Language Classification

Zuva helps you classify your documents based on their primary language. Currently, Zuva can identify 40 different languages.

In the case where a document has multiple languages, Zuva will identify a single language, typically the predominant language in the document.

When Zuva classifies languages, detection relies in part on the OCR quality of the file, where lower quality ratings of the OCR may cause incorrect language classification. In some cases, you may be able to improve your language classifcation results by improving the quality of your documents and re-uploading them.

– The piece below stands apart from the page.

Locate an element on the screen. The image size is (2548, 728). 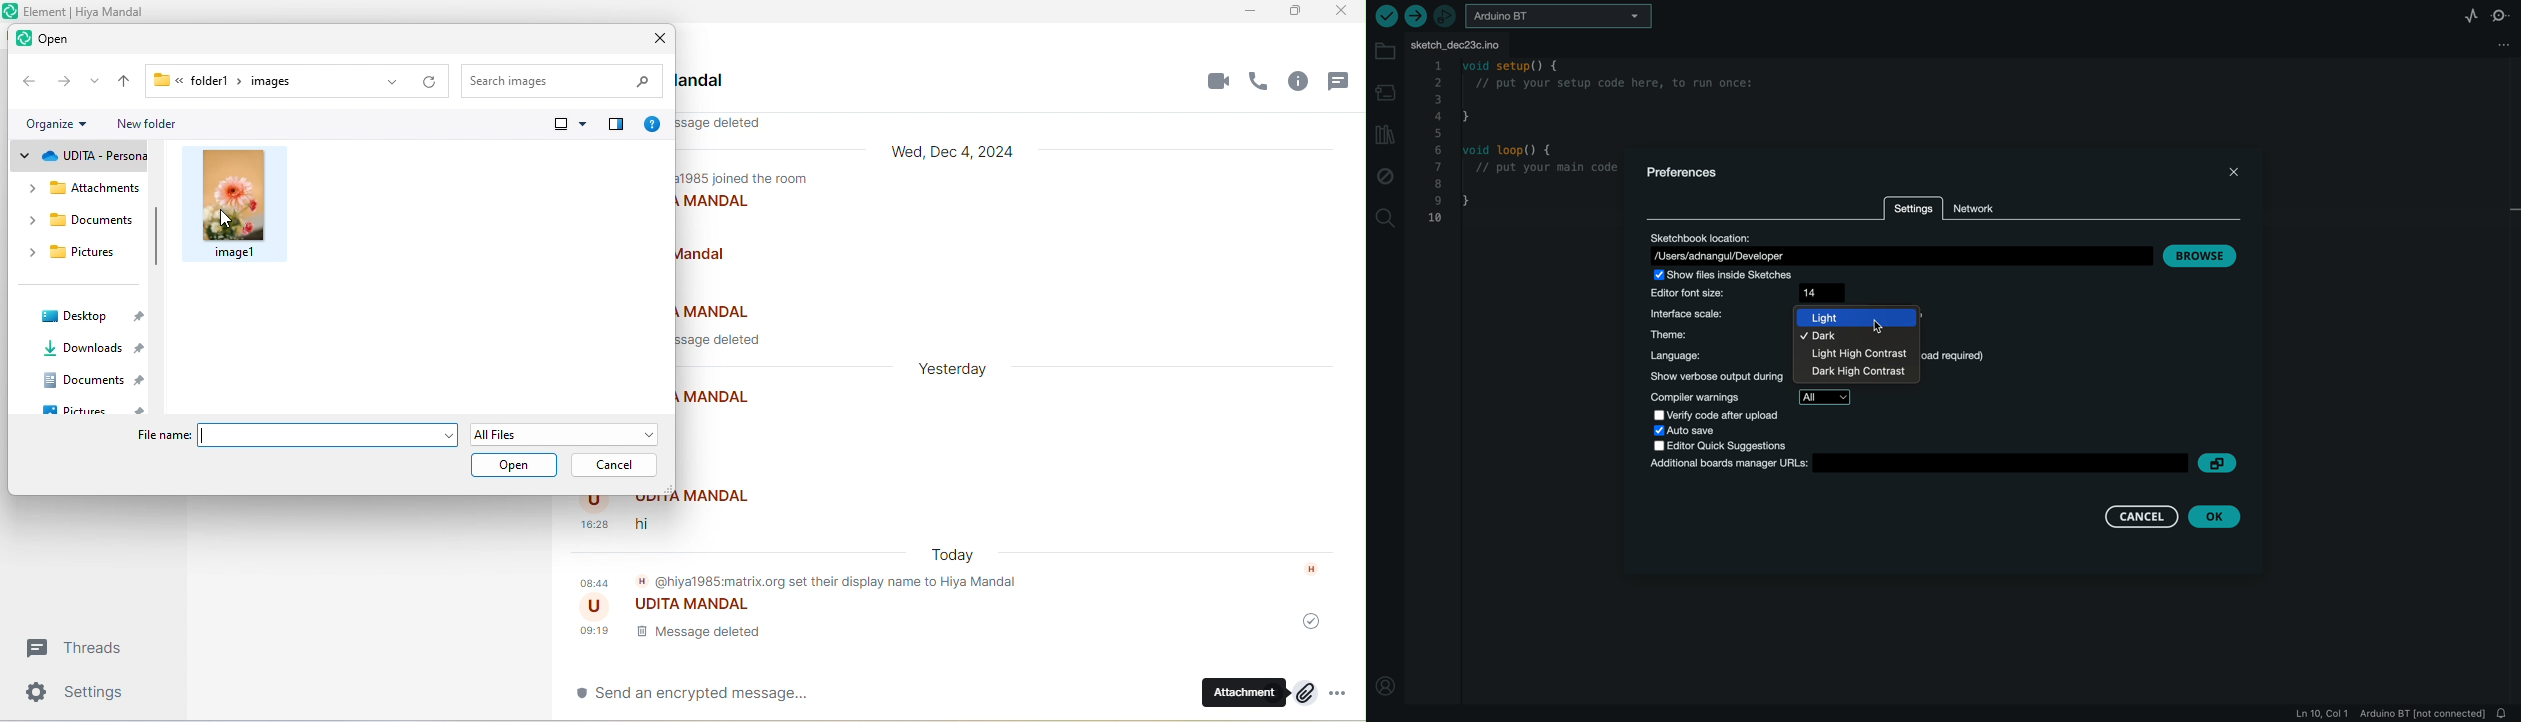
udita mandal is located at coordinates (678, 607). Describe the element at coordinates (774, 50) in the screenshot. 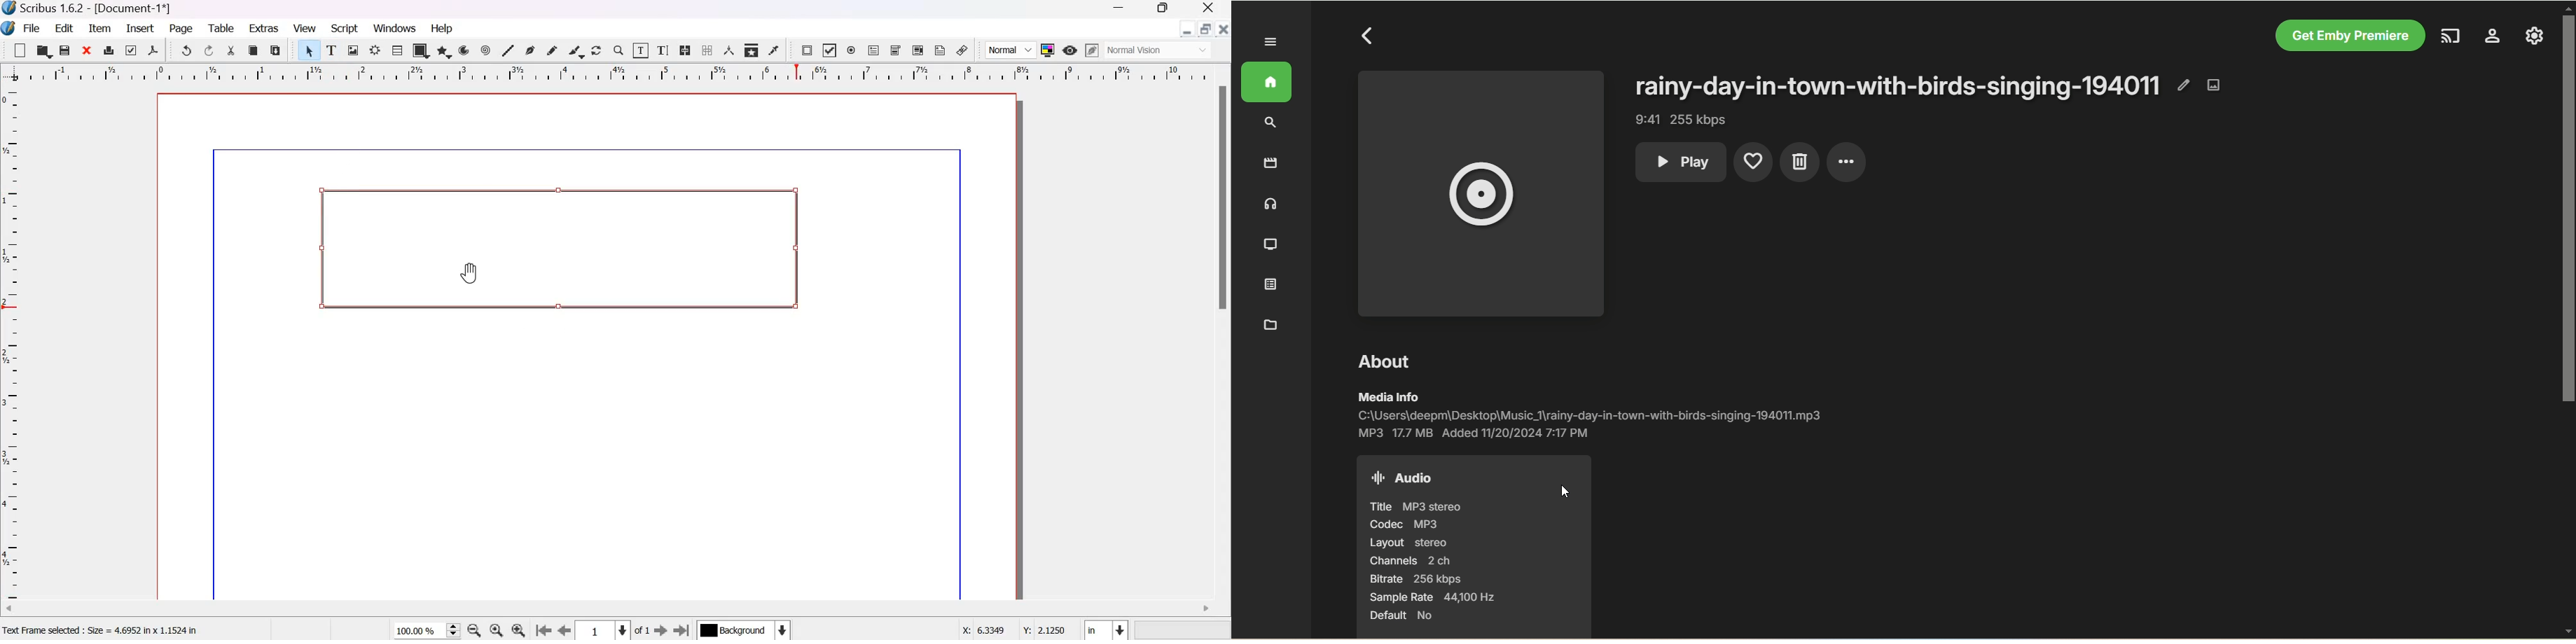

We have seen Zuva encounter errors with files of non-Latin script languages, where the OCR had trouble extracting the non-Latin, specifically Asian-language, characters. Even though you may see some documents in these scripts languages appear properly in Zuva, they are not officially supported.

For example usage of the language service, check out the language workflow page.

Languages

The following languages are the possible results of the language classification service.


Arabic	Greek	Malay
Bulgarian	Hebrew	Norwegian
Cantonese	Hindi	Polish
Catalan	Hungarian	Portugese
Chinese	Icelandic	Russian
Croatian	Indonesian	Slovak
Czech	Italian	Slovenian
Danish	Icelandic	Spanish
Dutch	Indonesian	Swedish
English	Japanese	Tagalog
Estonian	Korean	Ukrainian
Finnish	Lithuanian	Vietnamese
French	Luxembourgian	Welsh
German

* Note: this list of languages applies only to the Language Classification service. Zuva’s other services vary in their support for non-English languages and non-Latin script.